容姝本以為在霍霄一剖心告白之後,她該經曆一個不眠之夜,可是霍霄那之後就安分了,隻是占有欲十足的摟著她,而她躺在霍霄的懷裏沉沉地睡去。
是最美好的睡眠,一夜無夢,隻有動人的黑甜,當她再度睜眼的時候,天光已經灑進了床帳,畢竟容妘還在,霍霄並沒有留在她的**,容姝往旁邊的位置一摸,還有著一點點屬於他的熱氣在。
不知怎的,容姝臉上掛著淺淺的笑容,光是這麽想著他,居然也能讓她心情愉悅,察覺到自己的情緒,容姝忍不住伸出手拍了拍自己的臉頰,“真是的,一早泛什麽癡呢!”

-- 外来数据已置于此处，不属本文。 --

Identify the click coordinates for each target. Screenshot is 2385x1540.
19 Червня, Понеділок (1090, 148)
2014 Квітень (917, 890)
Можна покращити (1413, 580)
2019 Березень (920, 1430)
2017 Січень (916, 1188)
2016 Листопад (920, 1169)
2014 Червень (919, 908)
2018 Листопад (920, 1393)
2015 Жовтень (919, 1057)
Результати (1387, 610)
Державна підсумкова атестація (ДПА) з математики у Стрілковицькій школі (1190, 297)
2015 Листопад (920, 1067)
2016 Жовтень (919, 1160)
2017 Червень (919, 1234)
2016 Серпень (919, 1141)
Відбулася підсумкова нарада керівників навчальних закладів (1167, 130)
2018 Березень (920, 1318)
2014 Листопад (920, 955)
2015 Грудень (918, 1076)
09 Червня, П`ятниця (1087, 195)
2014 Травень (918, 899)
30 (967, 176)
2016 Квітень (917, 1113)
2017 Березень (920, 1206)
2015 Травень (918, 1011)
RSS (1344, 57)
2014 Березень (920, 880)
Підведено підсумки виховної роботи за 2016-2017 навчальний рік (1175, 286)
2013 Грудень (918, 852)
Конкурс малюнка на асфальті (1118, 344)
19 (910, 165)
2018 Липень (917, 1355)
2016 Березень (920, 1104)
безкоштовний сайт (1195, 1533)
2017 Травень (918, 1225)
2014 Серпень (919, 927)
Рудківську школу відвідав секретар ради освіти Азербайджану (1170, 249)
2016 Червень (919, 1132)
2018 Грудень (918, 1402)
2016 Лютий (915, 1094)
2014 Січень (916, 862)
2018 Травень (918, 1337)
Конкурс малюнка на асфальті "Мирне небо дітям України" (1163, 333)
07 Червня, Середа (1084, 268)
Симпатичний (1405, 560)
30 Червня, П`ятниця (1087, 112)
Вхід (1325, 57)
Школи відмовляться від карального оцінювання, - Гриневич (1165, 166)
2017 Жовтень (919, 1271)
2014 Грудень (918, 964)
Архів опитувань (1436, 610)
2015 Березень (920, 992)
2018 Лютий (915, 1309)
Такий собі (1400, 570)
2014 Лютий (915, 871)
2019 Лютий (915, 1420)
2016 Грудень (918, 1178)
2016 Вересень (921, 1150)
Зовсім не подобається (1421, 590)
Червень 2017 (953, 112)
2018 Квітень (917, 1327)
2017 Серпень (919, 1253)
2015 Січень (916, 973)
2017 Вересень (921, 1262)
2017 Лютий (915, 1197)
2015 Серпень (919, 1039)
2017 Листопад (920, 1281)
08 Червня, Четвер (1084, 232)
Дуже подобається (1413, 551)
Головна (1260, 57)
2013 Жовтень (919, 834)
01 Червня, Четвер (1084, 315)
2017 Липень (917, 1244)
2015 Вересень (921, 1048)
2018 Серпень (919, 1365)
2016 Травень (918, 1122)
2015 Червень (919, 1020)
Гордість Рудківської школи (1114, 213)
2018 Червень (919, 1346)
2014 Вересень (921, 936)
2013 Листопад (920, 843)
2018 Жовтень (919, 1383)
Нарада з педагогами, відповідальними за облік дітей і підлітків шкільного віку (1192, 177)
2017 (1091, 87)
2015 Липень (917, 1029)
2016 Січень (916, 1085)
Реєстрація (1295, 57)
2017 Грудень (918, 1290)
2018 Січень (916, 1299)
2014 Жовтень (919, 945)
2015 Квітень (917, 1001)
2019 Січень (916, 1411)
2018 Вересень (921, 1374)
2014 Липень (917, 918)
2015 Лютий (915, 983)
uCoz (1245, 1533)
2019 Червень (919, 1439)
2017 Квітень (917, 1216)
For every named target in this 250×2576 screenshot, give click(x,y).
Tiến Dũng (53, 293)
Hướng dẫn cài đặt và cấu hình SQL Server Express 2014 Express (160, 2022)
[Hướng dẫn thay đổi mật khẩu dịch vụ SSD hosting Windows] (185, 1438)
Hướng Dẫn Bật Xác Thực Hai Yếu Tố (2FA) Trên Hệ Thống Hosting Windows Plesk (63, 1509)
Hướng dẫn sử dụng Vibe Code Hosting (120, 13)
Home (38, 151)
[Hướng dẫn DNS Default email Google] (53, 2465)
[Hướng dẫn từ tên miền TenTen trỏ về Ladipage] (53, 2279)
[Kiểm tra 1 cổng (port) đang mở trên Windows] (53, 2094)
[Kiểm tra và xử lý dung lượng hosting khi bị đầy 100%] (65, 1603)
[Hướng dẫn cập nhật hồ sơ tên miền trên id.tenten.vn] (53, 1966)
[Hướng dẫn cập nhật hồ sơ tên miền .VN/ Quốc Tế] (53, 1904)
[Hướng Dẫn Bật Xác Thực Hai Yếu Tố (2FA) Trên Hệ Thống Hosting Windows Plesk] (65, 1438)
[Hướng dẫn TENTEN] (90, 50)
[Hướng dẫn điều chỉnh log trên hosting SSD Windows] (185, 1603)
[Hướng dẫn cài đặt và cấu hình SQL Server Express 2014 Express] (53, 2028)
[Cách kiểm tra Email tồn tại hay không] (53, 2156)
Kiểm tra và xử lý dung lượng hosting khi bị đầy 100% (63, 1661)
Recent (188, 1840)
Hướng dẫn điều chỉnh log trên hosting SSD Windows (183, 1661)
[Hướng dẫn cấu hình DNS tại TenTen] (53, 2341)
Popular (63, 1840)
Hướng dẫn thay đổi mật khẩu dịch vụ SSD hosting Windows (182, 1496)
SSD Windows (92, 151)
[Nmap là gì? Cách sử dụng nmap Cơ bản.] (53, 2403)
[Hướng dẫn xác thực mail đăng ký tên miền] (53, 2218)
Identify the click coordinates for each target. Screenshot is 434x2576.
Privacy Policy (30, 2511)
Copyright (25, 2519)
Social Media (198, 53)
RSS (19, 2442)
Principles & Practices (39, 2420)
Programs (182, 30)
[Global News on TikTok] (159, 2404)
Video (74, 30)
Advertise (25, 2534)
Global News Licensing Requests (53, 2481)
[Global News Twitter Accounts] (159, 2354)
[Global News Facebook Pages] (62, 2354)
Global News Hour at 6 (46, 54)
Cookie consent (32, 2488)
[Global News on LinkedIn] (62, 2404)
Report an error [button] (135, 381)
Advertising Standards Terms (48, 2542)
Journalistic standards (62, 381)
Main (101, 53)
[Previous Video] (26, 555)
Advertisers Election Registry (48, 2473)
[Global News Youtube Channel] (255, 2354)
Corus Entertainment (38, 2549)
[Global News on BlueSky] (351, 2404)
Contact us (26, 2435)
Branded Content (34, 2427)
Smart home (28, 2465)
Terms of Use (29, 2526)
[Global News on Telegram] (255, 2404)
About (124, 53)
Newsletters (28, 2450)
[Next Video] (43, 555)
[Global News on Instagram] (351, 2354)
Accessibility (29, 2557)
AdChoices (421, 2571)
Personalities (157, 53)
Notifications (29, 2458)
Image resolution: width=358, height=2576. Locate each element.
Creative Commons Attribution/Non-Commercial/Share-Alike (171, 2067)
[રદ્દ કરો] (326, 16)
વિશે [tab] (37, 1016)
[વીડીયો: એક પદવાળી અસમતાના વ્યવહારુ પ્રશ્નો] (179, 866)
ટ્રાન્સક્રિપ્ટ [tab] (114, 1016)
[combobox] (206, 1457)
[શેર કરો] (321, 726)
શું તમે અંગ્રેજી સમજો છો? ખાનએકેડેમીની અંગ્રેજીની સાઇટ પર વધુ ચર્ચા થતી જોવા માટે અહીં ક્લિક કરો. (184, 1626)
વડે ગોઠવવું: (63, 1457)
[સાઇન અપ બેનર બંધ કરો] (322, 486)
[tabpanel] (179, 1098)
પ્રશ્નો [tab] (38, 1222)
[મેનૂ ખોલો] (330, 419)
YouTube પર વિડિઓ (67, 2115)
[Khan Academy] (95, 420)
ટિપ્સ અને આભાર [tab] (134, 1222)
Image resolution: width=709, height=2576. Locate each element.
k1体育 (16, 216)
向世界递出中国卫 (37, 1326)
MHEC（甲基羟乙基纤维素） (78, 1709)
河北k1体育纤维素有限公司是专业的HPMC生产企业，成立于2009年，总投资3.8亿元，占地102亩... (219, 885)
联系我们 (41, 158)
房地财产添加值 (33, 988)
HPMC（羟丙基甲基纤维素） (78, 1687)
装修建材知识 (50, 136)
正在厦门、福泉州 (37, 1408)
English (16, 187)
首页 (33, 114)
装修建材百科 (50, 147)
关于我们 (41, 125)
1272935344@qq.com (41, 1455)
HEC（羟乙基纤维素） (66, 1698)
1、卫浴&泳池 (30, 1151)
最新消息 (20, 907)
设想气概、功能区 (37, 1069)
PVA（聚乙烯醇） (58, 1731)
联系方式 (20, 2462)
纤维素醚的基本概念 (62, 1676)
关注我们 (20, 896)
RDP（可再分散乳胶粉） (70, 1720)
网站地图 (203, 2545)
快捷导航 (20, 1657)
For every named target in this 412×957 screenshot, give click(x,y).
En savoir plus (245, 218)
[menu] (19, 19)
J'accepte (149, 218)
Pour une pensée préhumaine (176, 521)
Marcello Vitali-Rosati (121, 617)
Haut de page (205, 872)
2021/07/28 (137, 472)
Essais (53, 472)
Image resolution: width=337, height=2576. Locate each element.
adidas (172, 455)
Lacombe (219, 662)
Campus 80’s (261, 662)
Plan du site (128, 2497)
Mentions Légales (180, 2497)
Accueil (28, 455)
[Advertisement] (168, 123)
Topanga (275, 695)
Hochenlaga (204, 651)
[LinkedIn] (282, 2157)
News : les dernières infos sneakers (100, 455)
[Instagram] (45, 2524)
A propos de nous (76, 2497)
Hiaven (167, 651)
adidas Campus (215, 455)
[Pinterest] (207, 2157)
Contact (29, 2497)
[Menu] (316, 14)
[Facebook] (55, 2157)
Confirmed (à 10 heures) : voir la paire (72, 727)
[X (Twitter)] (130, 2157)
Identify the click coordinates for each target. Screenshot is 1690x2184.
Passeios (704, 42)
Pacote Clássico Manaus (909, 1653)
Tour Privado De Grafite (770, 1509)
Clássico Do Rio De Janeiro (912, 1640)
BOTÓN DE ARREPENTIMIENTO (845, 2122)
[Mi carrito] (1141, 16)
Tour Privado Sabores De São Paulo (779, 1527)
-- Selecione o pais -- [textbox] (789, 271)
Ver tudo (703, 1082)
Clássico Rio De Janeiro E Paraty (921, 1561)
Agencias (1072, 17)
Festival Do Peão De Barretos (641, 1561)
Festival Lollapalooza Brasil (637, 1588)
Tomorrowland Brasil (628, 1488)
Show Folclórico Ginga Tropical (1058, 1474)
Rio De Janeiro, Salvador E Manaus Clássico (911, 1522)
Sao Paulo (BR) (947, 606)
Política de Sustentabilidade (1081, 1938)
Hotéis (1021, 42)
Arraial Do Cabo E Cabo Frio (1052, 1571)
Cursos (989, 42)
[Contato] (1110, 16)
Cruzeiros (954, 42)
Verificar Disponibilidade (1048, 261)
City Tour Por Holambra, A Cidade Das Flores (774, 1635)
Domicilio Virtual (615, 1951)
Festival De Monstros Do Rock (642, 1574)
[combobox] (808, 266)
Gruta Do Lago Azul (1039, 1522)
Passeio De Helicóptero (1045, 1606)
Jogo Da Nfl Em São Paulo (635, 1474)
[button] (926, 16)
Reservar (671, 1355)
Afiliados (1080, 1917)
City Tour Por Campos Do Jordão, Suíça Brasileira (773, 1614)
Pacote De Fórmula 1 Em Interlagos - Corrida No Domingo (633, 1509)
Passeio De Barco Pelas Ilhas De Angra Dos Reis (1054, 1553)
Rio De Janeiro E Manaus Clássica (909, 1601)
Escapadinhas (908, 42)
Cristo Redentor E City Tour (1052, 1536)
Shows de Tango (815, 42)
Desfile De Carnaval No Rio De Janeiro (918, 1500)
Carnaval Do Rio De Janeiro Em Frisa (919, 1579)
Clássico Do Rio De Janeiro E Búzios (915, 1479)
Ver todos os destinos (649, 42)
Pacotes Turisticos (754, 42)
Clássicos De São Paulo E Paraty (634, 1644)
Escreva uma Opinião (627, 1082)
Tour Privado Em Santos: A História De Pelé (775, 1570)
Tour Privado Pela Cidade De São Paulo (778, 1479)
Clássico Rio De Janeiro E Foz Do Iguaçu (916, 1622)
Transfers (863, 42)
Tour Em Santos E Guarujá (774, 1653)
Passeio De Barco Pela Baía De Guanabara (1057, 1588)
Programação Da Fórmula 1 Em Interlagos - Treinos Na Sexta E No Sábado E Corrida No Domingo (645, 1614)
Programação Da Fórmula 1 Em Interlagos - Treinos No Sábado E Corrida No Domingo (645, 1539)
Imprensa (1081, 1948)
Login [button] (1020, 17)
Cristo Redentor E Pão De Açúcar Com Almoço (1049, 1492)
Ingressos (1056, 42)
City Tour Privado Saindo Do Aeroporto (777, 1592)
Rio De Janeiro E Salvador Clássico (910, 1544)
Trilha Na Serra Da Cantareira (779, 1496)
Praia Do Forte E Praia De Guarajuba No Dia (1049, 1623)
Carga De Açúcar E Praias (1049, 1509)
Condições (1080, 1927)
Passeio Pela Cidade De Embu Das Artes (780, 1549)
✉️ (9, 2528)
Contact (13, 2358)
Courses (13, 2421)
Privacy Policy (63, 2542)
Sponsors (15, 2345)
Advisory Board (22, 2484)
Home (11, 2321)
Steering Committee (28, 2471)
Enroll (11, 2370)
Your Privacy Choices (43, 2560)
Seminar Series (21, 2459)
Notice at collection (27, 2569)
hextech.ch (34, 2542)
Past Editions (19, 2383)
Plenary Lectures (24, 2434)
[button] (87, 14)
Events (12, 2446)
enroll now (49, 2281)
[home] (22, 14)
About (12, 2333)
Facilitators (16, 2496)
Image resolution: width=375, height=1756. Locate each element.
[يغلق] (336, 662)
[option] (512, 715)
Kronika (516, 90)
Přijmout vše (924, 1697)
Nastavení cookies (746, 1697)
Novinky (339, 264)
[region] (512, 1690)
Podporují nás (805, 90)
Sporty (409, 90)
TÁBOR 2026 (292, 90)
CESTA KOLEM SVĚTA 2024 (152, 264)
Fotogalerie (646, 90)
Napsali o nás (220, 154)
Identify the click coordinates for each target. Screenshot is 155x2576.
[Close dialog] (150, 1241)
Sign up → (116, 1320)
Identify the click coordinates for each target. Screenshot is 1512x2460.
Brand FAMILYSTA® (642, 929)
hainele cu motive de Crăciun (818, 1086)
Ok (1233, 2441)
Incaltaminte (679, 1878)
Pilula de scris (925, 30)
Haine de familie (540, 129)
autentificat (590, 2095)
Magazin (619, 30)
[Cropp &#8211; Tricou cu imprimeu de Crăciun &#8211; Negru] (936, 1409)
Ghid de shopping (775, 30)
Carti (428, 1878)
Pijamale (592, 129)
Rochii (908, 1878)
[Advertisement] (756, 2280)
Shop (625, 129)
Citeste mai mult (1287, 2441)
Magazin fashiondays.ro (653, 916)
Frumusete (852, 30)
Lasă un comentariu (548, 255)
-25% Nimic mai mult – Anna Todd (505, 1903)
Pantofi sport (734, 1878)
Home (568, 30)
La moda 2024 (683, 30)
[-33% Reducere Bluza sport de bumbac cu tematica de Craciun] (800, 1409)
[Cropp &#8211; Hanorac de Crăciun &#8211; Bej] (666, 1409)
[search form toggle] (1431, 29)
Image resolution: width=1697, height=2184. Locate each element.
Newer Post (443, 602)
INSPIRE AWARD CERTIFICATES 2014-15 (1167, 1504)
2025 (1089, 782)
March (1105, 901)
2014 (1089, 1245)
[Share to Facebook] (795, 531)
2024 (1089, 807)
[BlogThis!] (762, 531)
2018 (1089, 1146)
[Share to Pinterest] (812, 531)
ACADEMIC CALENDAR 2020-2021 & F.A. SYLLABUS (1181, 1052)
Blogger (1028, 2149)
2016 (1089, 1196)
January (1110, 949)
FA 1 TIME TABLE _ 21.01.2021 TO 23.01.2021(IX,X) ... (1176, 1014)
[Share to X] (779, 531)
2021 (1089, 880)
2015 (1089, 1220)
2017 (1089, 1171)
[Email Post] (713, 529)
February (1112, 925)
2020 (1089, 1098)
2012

“姑娘總算醒了,太子妃和霍統領在朝曦亭擺了早點,就差您了。”夏荷端著盥盆來伺候容姝洗漱,秋楓則將容姝的衣物和首飾擺了出來,容姝一邊盥洗,一邊搭衣裳,兩婢子給她梳好發樣以後,容姝挑了一朵絹花戴了上去。
抿了抿口脂,輕掃蛾眉之後容姝便起身往外走。
朝曦亭是歲安居裏頭的亭子,旁邊是仿江南風格的一座假山,平日裏乘涼最是合適,在兩姐妹都待字閨中的時候,時常會在涼亭裏頭用膳,兩個人都不是太守舊規的人。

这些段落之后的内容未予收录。